(Screen grounding records)
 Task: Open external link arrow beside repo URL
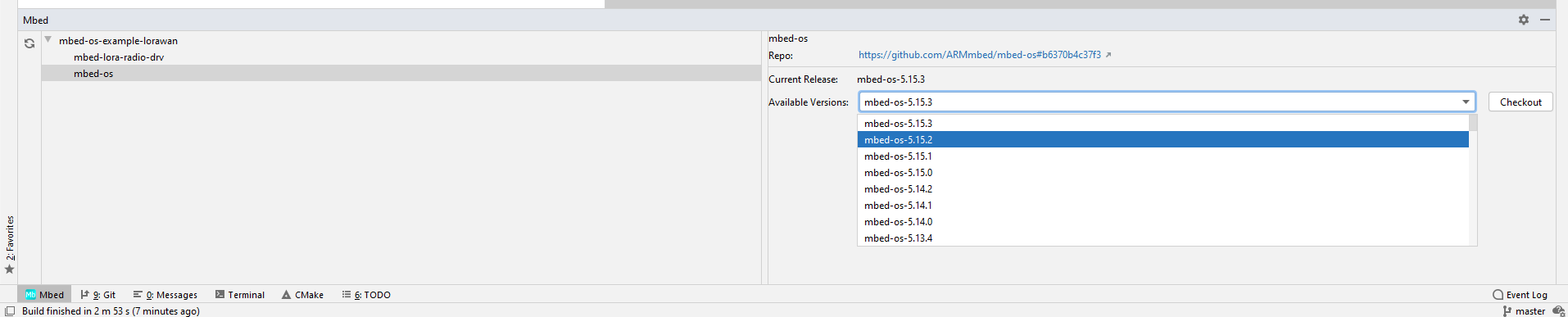point(1108,55)
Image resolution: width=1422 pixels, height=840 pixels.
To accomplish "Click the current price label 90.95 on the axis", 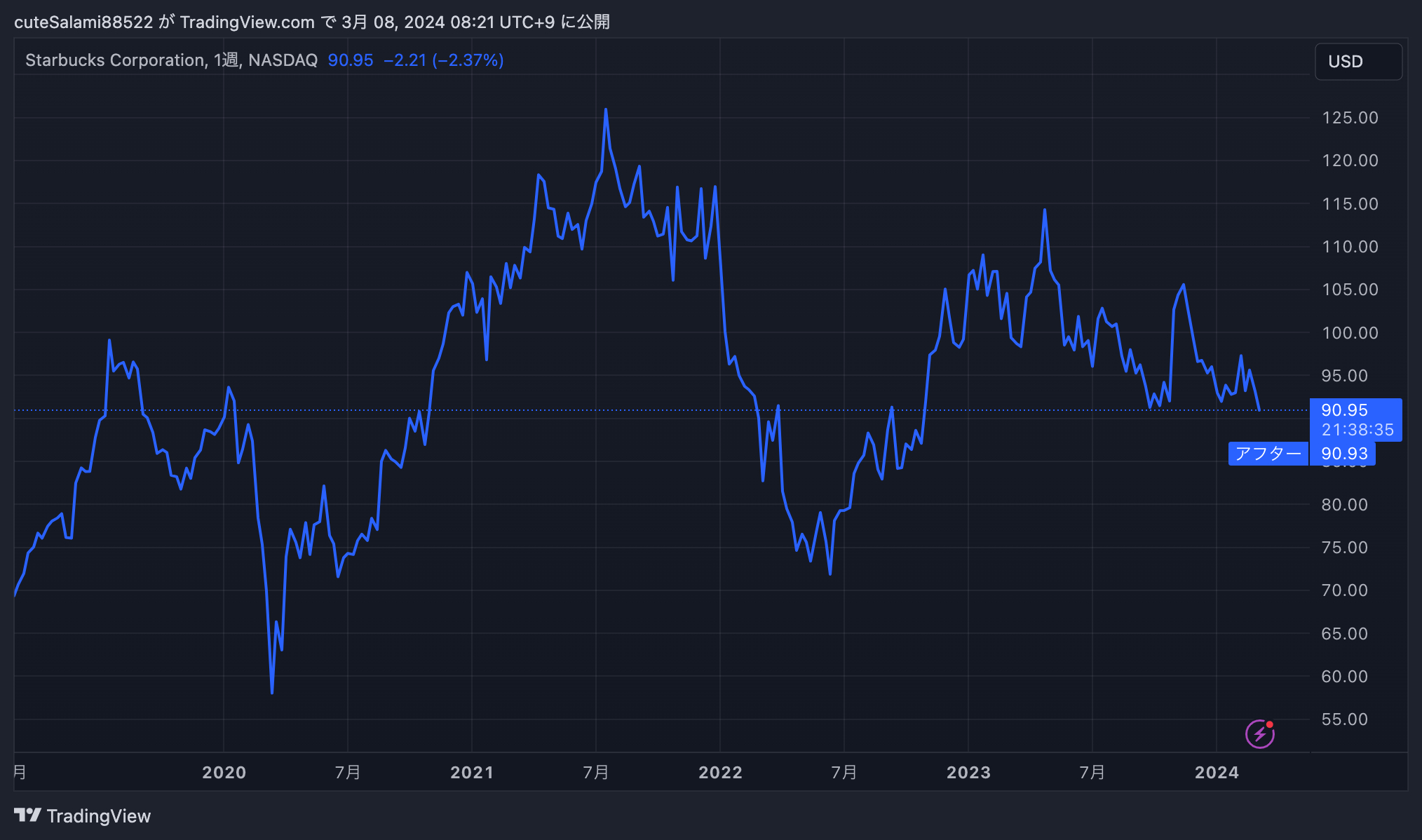I will (x=1344, y=410).
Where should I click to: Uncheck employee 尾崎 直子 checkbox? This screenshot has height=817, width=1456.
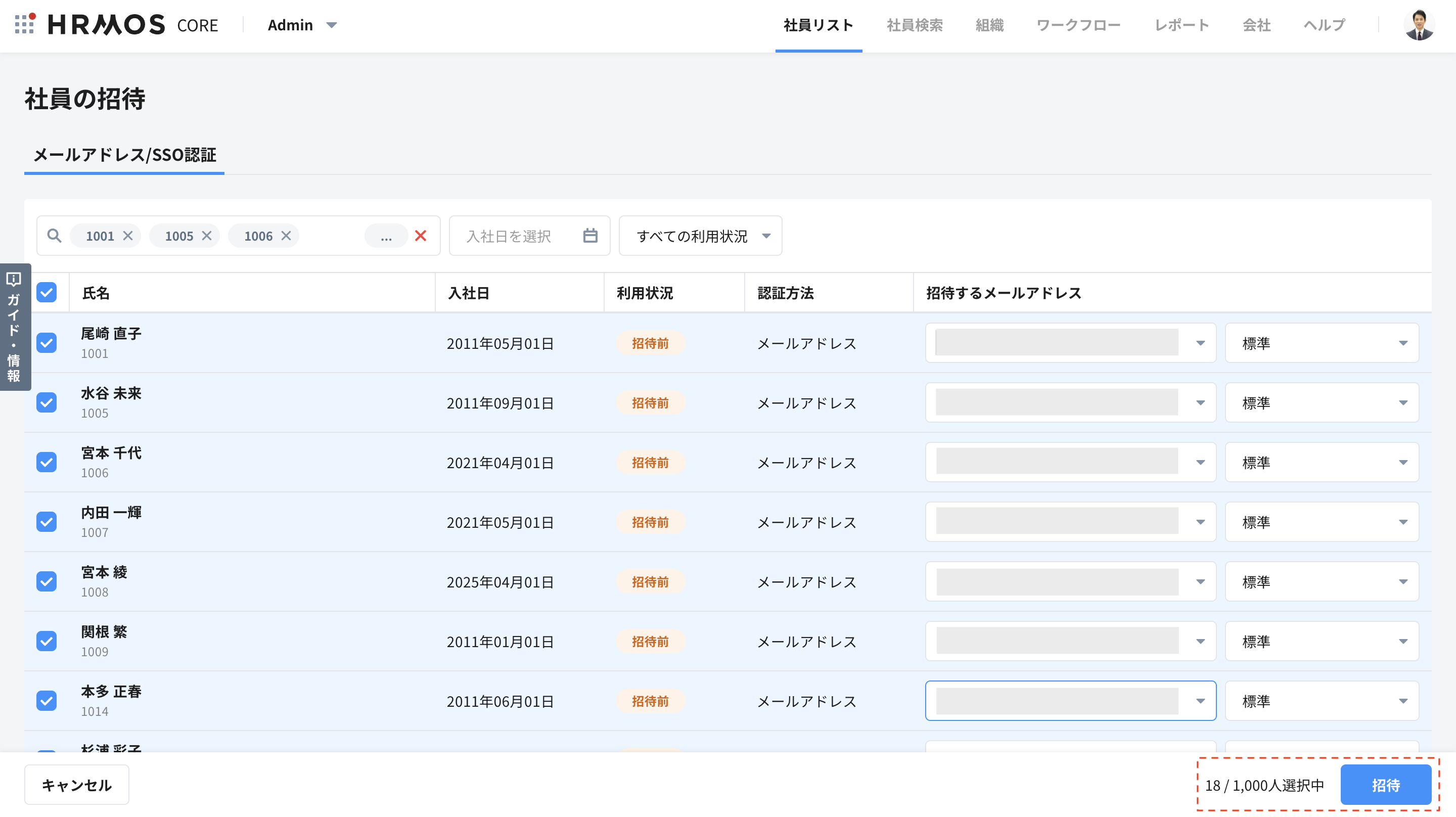pyautogui.click(x=47, y=343)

• Problem requirements:
Could you rewrite the records from the line containing "Where should I" through the end of the records, requests included, adding 94 to each coordinate in the answers? Leave the pictures out.

• Finished task:
Where should I click to: Uncheck employee 尾崎 直子 checkbox? This screenshot has height=817, width=1456.
pyautogui.click(x=141, y=437)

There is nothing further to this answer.